Two lines below mark the span: the one containing "The width and height of the screenshot is (880, 397)." and the one containing "Task: Click bubble". Set down both, plus every line between, exactly as they stand, and nothing else.

•••••

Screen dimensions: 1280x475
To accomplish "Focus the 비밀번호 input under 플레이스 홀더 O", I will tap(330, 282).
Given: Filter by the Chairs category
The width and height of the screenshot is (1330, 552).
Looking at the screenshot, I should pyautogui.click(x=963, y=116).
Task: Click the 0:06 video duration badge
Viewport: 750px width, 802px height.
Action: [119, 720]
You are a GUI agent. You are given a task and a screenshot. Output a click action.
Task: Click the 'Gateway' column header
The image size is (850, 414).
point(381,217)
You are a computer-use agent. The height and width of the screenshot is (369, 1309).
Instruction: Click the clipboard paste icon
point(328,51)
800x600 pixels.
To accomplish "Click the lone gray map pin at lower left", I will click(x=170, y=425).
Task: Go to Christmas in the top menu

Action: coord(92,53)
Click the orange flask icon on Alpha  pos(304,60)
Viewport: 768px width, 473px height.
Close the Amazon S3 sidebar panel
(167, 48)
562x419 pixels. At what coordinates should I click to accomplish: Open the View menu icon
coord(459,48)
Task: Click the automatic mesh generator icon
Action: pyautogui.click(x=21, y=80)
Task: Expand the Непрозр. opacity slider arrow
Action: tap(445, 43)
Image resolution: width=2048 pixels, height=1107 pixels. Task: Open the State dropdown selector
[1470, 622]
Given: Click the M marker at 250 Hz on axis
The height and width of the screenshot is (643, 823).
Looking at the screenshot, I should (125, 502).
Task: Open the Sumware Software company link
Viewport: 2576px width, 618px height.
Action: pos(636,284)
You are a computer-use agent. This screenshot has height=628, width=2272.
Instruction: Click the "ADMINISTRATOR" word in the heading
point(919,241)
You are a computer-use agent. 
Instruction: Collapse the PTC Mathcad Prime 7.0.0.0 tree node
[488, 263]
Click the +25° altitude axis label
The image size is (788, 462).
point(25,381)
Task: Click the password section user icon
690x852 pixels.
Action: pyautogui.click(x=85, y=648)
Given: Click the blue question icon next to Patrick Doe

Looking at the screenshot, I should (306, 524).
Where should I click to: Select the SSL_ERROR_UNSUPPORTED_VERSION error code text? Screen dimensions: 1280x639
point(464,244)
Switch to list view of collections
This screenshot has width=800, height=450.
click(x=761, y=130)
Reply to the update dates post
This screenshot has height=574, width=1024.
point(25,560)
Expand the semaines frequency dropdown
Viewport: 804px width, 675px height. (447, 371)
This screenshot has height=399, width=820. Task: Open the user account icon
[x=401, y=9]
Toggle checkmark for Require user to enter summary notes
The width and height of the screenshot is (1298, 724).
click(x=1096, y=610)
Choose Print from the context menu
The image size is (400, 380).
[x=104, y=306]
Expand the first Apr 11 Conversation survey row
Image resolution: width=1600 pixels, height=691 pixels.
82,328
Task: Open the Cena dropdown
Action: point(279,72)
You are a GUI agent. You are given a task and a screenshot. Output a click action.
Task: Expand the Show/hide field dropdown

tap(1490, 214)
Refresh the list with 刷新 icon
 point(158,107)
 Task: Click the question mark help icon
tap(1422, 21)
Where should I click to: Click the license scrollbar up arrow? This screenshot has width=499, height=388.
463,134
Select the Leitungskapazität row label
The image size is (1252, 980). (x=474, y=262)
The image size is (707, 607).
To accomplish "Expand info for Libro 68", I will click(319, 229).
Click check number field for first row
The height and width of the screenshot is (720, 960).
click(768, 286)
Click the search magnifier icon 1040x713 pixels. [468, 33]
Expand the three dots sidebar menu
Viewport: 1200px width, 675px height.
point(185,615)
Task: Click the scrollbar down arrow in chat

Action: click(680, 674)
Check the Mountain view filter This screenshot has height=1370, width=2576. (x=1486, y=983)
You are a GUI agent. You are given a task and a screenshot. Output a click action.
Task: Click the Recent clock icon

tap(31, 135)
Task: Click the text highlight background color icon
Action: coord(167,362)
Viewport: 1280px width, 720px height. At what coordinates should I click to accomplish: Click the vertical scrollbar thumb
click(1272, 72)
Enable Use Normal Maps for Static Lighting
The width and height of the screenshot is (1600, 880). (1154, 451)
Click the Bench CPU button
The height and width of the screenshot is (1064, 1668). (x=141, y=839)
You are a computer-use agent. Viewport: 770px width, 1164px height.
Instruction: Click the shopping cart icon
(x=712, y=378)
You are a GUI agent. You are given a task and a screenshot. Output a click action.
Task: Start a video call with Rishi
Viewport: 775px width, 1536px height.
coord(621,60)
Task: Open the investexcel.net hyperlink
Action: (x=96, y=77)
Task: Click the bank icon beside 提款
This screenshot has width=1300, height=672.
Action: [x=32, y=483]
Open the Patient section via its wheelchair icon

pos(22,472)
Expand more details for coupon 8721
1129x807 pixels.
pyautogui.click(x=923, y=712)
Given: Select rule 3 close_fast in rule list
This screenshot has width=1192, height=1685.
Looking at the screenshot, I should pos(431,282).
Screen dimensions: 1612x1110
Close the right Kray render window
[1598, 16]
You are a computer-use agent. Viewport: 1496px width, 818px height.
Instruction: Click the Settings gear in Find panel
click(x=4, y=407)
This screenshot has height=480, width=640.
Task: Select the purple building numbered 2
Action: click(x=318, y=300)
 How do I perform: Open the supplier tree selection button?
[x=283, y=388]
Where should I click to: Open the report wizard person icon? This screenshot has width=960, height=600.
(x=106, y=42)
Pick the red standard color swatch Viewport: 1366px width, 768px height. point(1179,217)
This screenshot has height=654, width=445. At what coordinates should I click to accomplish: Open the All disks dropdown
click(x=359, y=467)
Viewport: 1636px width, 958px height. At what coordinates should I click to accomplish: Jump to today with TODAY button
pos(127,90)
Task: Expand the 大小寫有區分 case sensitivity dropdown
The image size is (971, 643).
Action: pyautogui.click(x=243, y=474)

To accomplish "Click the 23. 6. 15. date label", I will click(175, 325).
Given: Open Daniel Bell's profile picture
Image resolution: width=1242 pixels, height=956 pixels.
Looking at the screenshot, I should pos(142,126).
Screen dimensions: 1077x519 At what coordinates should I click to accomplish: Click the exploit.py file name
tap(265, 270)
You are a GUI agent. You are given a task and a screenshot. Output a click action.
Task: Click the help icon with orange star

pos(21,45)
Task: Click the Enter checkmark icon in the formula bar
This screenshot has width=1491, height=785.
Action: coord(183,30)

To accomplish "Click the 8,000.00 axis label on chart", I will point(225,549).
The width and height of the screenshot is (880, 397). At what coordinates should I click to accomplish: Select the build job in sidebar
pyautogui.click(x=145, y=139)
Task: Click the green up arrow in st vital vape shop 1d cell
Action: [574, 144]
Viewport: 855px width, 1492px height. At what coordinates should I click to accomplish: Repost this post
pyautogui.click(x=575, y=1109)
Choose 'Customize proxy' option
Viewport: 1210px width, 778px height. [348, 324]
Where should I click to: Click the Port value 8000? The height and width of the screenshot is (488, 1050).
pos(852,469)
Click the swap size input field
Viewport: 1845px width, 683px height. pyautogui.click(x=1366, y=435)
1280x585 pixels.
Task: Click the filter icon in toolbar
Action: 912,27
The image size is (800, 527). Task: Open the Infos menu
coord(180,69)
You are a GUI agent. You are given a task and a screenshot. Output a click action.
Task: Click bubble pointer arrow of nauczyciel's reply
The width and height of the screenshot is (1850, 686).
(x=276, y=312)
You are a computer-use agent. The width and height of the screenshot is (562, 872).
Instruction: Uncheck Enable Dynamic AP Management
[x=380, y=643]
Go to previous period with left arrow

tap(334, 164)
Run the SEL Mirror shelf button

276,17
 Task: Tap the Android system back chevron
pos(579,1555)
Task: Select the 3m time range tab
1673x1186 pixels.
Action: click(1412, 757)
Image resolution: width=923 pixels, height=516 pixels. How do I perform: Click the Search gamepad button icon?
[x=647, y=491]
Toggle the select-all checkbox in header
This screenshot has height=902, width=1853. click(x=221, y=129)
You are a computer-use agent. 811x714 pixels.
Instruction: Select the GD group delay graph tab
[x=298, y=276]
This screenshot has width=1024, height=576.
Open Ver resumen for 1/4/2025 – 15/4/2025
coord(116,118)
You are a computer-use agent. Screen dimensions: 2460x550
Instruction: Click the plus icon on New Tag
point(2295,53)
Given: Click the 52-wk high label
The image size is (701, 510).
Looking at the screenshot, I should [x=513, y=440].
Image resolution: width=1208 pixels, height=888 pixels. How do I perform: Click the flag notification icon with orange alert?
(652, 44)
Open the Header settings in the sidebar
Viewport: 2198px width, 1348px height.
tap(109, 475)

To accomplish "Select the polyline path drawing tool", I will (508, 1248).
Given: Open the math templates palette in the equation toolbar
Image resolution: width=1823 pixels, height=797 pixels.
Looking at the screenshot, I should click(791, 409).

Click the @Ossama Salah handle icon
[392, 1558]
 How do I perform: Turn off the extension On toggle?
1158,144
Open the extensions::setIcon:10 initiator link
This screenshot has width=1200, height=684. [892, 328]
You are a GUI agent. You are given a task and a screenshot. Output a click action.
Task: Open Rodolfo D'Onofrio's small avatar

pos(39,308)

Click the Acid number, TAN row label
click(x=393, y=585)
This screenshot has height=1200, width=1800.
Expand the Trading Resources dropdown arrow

•••••

§ **TASK SOLUTION**:
The width and height of the screenshot is (880, 397). At what coordinates should I click to accomplish: Select the build job in sidebar
pyautogui.click(x=145, y=139)
Task: Click the green up arrow in st vital vape shop 1d cell
Action: [574, 144]
Viewport: 855px width, 1492px height. At what coordinates should I click to accomplish: Repost this post
pyautogui.click(x=575, y=1109)
Choose 'Customize proxy' option
Viewport: 1210px width, 778px height. [348, 324]
Where should I click to: Click the Port value 8000? The height and width of the screenshot is (488, 1050).
pos(852,469)
Click the swap size input field
Viewport: 1845px width, 683px height. pyautogui.click(x=1366, y=435)
1280x585 pixels.
Task: Click the filter icon in toolbar
Action: 912,27
The image size is (800, 527). Task: Open the Infos menu
coord(180,69)
You are a GUI agent. You are given a task and a screenshot. Output a click action.
Task: Click bubble pointer arrow of nauczyciel's reply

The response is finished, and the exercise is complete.